> _RECORDS PROVIDED_:
* * *

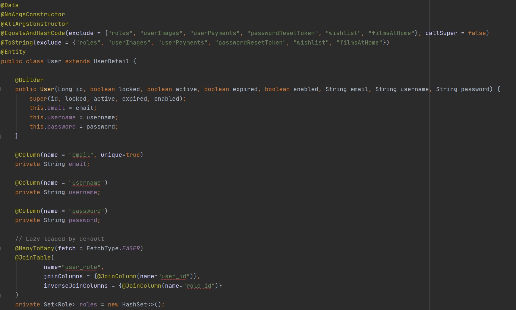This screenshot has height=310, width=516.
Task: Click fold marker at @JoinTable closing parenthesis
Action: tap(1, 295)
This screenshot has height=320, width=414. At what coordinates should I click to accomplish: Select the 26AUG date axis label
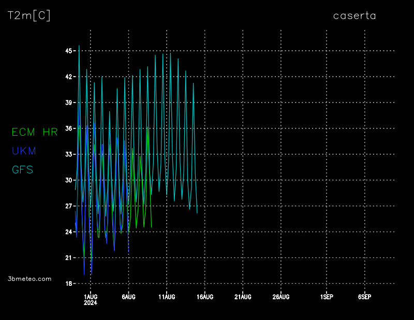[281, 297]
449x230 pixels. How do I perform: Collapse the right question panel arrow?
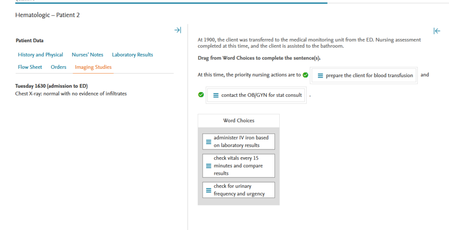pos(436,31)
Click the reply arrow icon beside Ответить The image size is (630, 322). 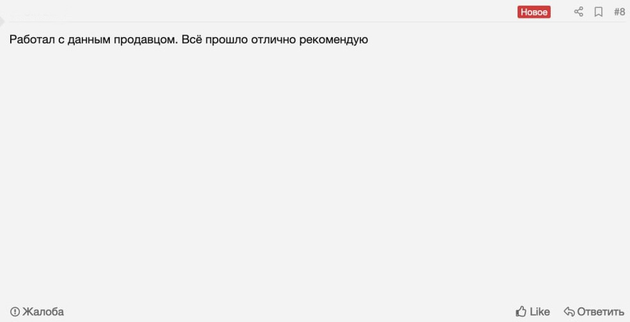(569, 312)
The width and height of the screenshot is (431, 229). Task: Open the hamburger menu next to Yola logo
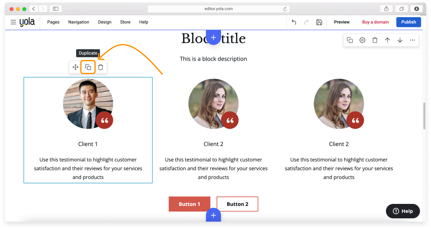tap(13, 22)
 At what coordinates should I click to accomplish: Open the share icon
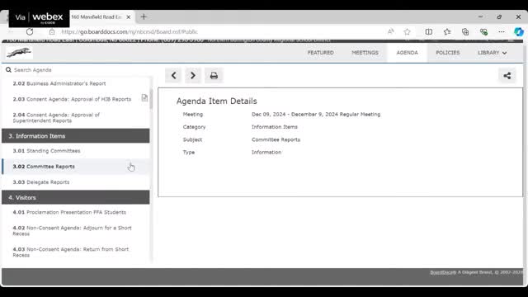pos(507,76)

* * *

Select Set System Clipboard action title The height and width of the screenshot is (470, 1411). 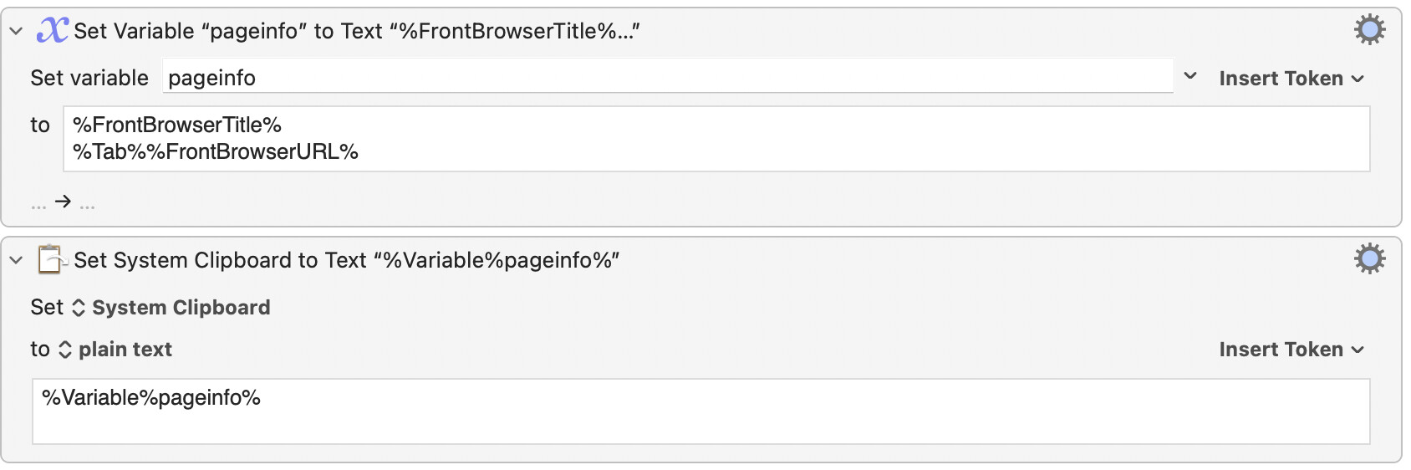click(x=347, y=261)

* * *

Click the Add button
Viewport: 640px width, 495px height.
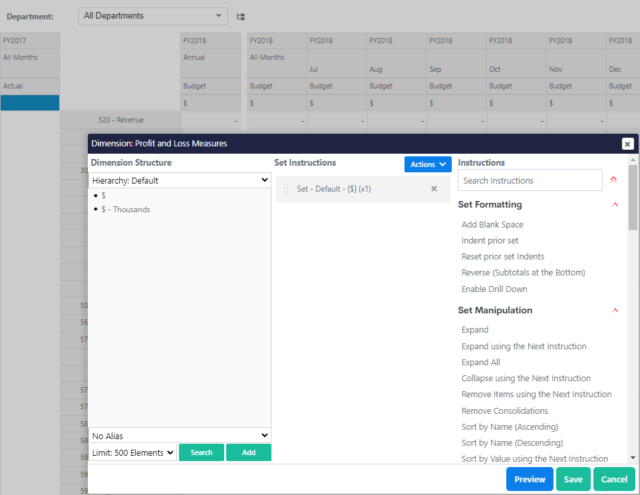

* * *

> _WHAT THE TASK REQUIRES_:
The lines above from the one containing "Click the Add button" through the one containing "Viewport: 640px width, 495px height." are to be set down exactly, and no others.

> _TASK SOLUTION_:
Click the Add button
Viewport: 640px width, 495px height.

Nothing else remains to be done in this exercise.